Coffee culture around the world

Posted Date: 13 July 2016
World coffee styles

Coffee is one of the world’s most popular beverages, but everyone seems to have their own version of it. Ensure your travels are caffeinated the proper way with our guide to terminology and ordering etiquette wherever you are in the world.

Coffee culture around the world infographic created by: Southern Cross Travel Insurance

Take yourself on a coffee adventure

Instead of torturing some barista in Hawaii with your take on a flat white, try getting with the local grind. After all, with art (yes - coffee is art), a poor replica is never as good as a fresh new original. So next time you’re on holiday ditch your regular fix, have a taste of the local brew and go on a coffee adventure.

Spain: Sweet & hot

Ask for “Café Bombón”

Like it short, strong and sweet? How about an equal measure of espresso and sweetened condensed milk? This sweet treat originated in Valencia, but can be found throughout Spain.

Best time to enjoy: as a dessert.

Turkey: Strong & rich

Ask for “Türk kahvesi”

All you need to know is that it’s strong and if you take sugar - ask for “orta şekerli” (pronounced orr-ta sheh-kerr-li) before brewing.
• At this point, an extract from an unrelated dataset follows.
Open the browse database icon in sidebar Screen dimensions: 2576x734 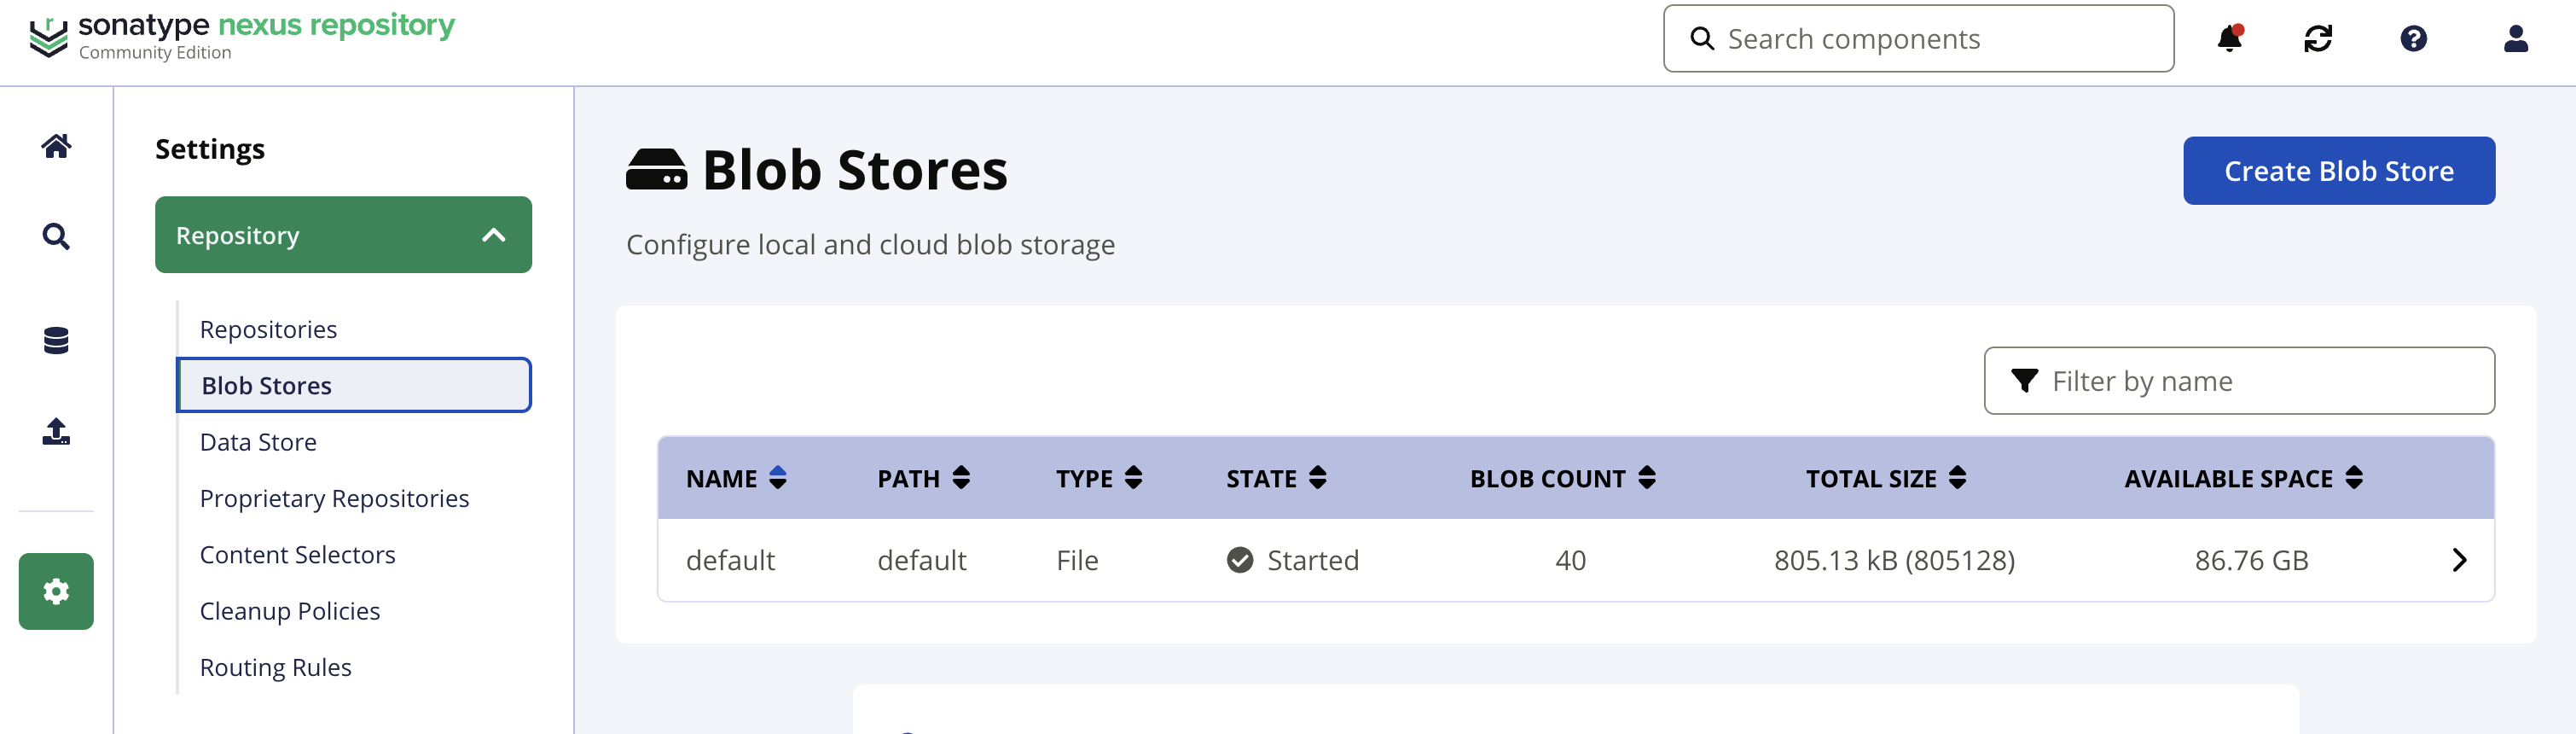point(56,341)
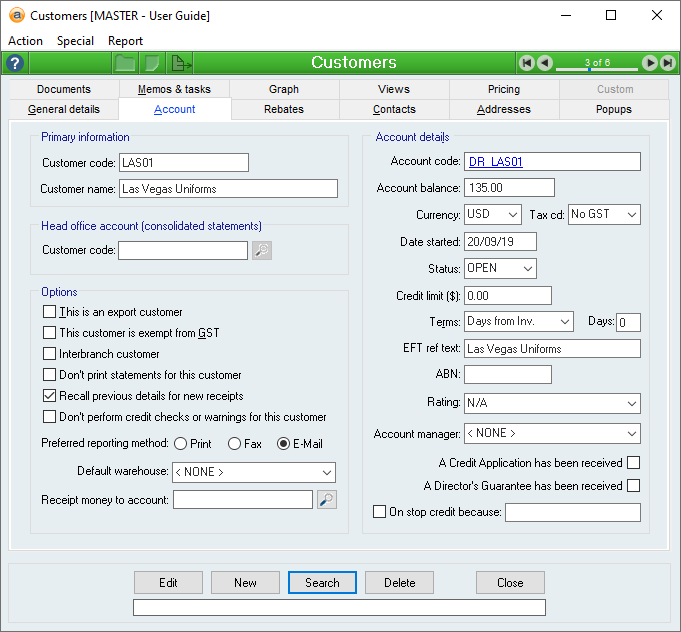Click the help question mark icon
The height and width of the screenshot is (632, 681).
pyautogui.click(x=14, y=63)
Adding sugar or milk at the table will ruin the deep earthy flavours. 

Best time to enjoy: after a meal and with a glass of water.

Vietnam: Cold & Sweet

Ask for “Cà phê sữa đá”

What better way to beat the heat of Hanoi than with an iced coffee? However if you're in doubt about whether the water used is safe, have a can of cola instead. 
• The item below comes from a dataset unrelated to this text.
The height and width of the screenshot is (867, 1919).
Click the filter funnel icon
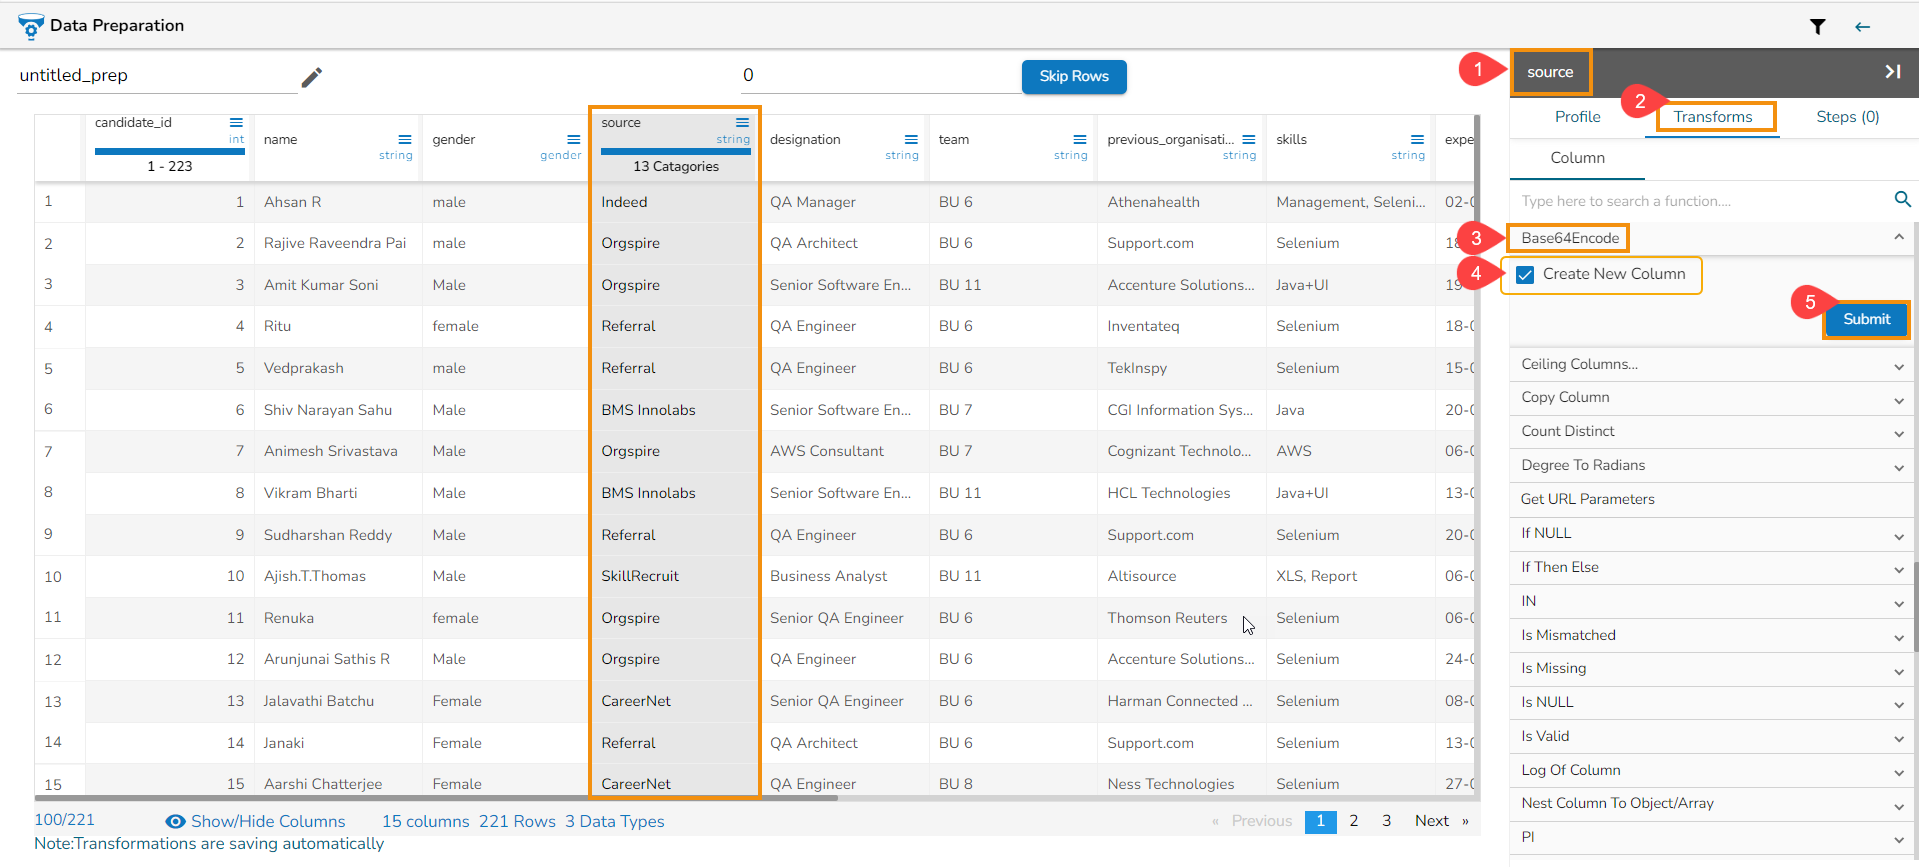tap(1817, 27)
Best time to enjoy: when you know the ice/water is safe to drink.

Japan: Canned & convenient

Ask for “Kan kohi”

Ready-to-drink coffee in a can has been popular in Japan since the late 60’s. It comes in a variety of options - with sugar, milk, or decaffeinated. Even better, it’s served all over Japan directly from vending machines - hot in winter and cold in summer.

Best time to enjoy: any time you like - just not on a train, that’s frowned upon.

Finland: Rich &...cheesy?

Ask for “Kaffeost”

A hard cheese (think halloumi) made from cow, goat or reindeer milk called “Leipäjuusto” is added to a cup of black coffee. Once you’ve finished your espresso, eat the cheese - which will have soaked up the coffee and softened.

Best time to enjoy: when you need to come in from the cold.

Austria: Smooth & sweet

Ask for “Kaisermelange”

Egg yolk and honey is beaten together until smooth, then strong espresso poured over the top. This coffee originated in Vienna and translates in English to the King’s coffee.

Best time to enjoy: when you’re feeling a bit fancy.

Indonesia: Flaming hot!

Ask for “Kopi joss”

A piece of flaming hot charcoal is added to a large glass of sweet black coffee. Served boiling - let the coal cool, then remove. Make sure you let the glass cool before taking a sip! The coal is said to soften the coffee, making it easier on your stomach.

Best time to enjoy: whenever you need a sweet pick me up.

USA: Rich & clean

Ask for “siphon coffee”

Some connoisseur coffee shops in New York are reintroducing this complex brewing process that was abandoned by the French in the 1840s. The flavours are rich, clean and subtle. However, it’s renewed popularity may have as much to do with the brewing apparatus as the coffee itself, which looks like a mad scientist’s lab - and makes for great viewing!

Best time to enjoy: when you’re after entertainment with your caffeine.

Top coffee tips

  1. Coffee is a diuretic, so in warmer climates remember to drink plenty of water as well.
  2. Stay sharp - there’s no substitute for sleep. If you’re driving don’t rely on coffee to keep you alert.
  3. If it’s unsafe to drink the local water you should also avoid cold drinks that aren’t prepared in a factory, including iced tea and coffee.
  4. Of course, use common sense and be careful with hot pots, cups and open flames. You can burn more than just your mouth!

Finally, if these exotic coffees sound a little too far out of your comfort zone, don’t forget that Starbucks is everywhere…and they make flat whites.